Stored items
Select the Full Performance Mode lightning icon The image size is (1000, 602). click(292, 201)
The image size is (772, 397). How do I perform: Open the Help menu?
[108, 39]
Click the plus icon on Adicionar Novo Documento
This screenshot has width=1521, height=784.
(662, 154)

_Work instruction_
Copy the entries above exactly. Miss none of them.

_Exercise answer_
Select the Full Performance Mode lightning icon The image size is (1000, 602). click(292, 201)
The image size is (772, 397). How do I perform: Open the Help menu?
[108, 39]
Click the plus icon on Adicionar Novo Documento
This screenshot has width=1521, height=784.
(662, 154)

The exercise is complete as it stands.